--- START ---
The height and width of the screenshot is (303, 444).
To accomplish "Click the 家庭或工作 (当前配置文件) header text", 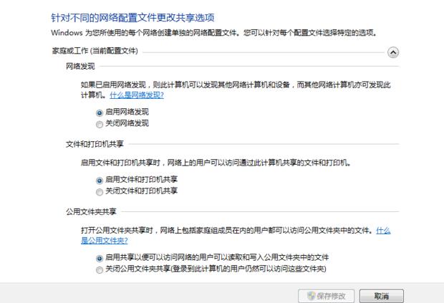I will point(95,52).
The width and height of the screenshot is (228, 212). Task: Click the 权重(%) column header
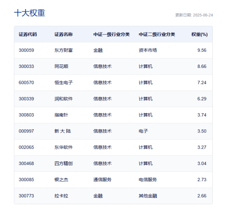click(x=200, y=35)
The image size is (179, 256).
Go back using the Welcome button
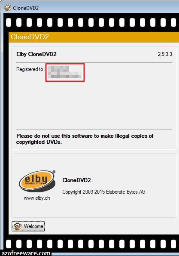click(x=28, y=226)
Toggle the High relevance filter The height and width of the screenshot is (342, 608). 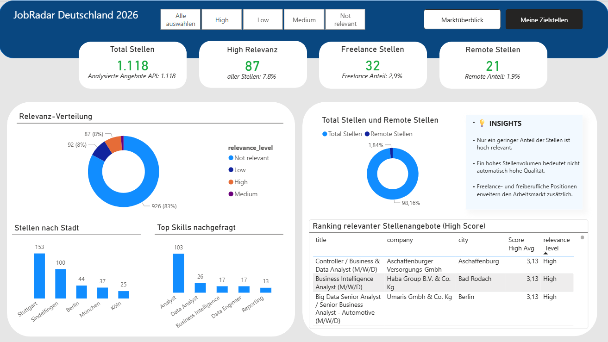pos(222,20)
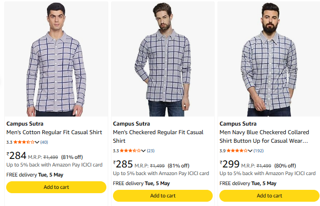Add the ₹284 cotton shirt to cart
This screenshot has height=206, width=320.
click(x=56, y=187)
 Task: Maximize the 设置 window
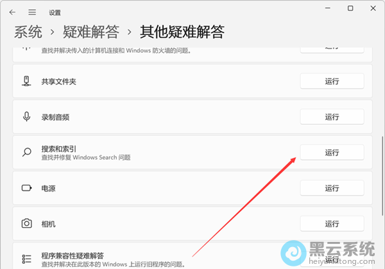pos(350,8)
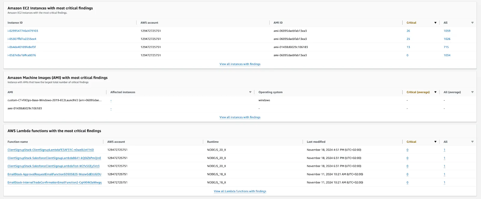The width and height of the screenshot is (481, 199).
Task: Sort EC2 instances by Critical column arrow
Action: click(435, 23)
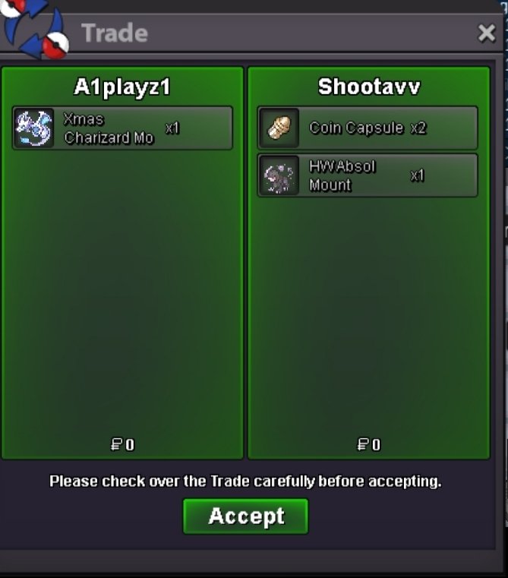Accept the trade
The width and height of the screenshot is (508, 578).
coord(245,516)
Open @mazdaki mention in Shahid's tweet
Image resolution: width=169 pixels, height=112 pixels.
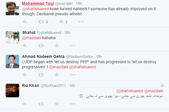pyautogui.click(x=32, y=38)
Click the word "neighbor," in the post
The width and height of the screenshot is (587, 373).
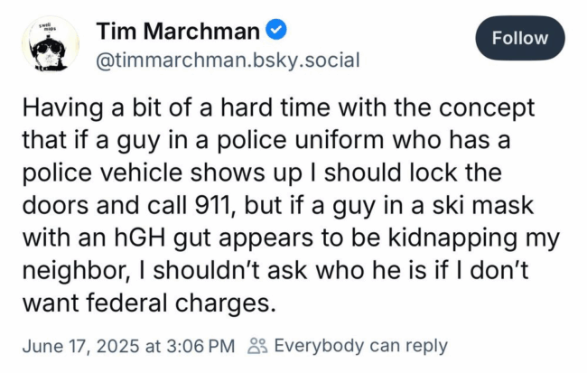(x=76, y=271)
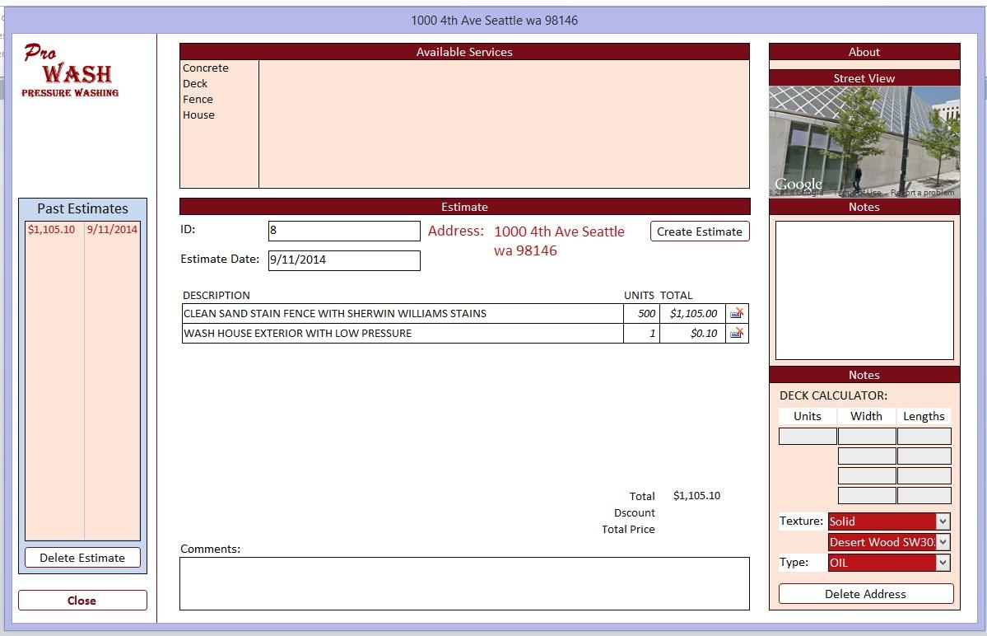Click the Delete Estimate button
Viewport: 987px width, 636px height.
tap(82, 557)
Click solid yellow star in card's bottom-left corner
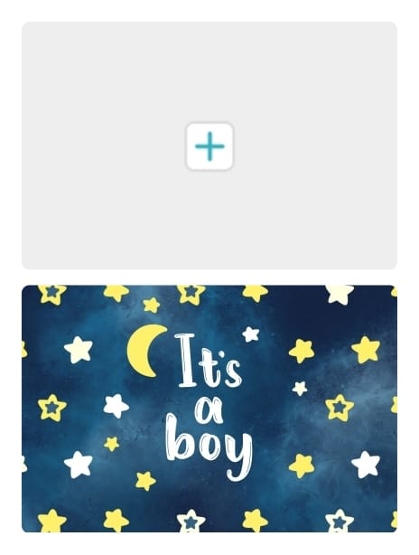Image resolution: width=419 pixels, height=555 pixels. click(51, 521)
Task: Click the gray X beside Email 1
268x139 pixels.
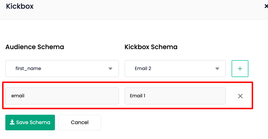Action: [240, 96]
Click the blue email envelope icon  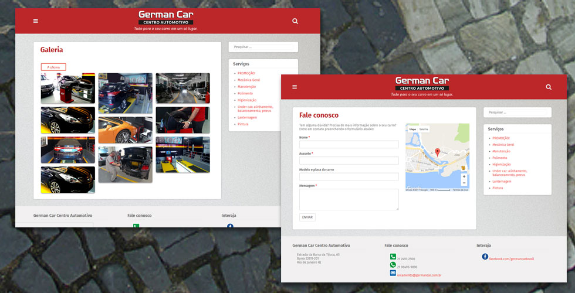click(393, 273)
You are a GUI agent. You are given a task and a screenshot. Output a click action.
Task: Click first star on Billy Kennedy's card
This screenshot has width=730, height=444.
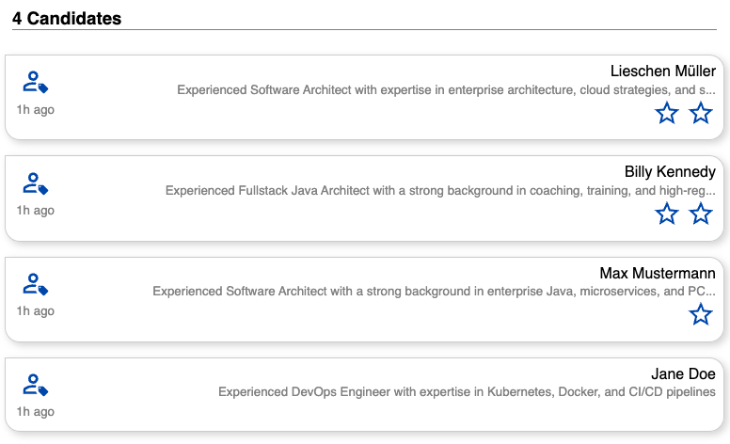(667, 214)
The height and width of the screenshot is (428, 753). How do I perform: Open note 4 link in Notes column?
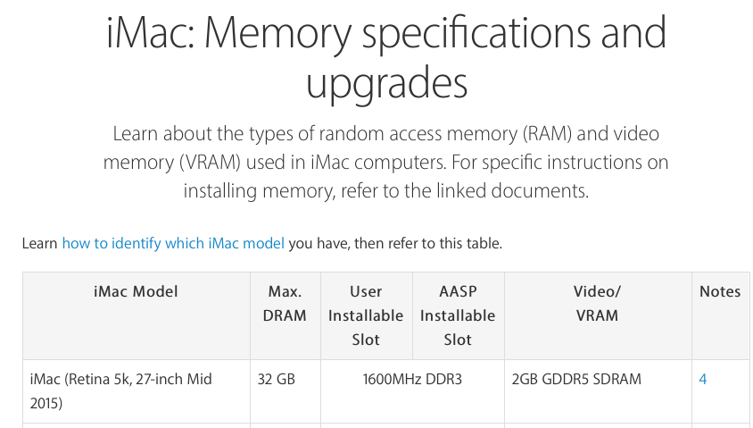pos(702,380)
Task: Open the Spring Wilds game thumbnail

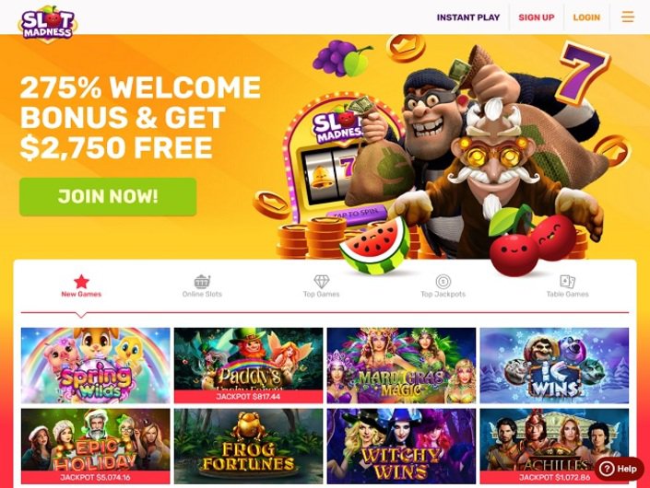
--- END ---
Task statement =
Your answer must consist solely of the lines from the one containing "Task: Click first" through the last line of the records above, copied exactly, with every picture left out.

Response to the exercise =
Task: Click first star on Billy Kennedy's card
This screenshot has width=730, height=444.
(667, 214)
The height and width of the screenshot is (428, 753). How do I perform: Open note 4 link in Notes column?
pos(702,380)
Task: Open the Spring Wilds game thumbnail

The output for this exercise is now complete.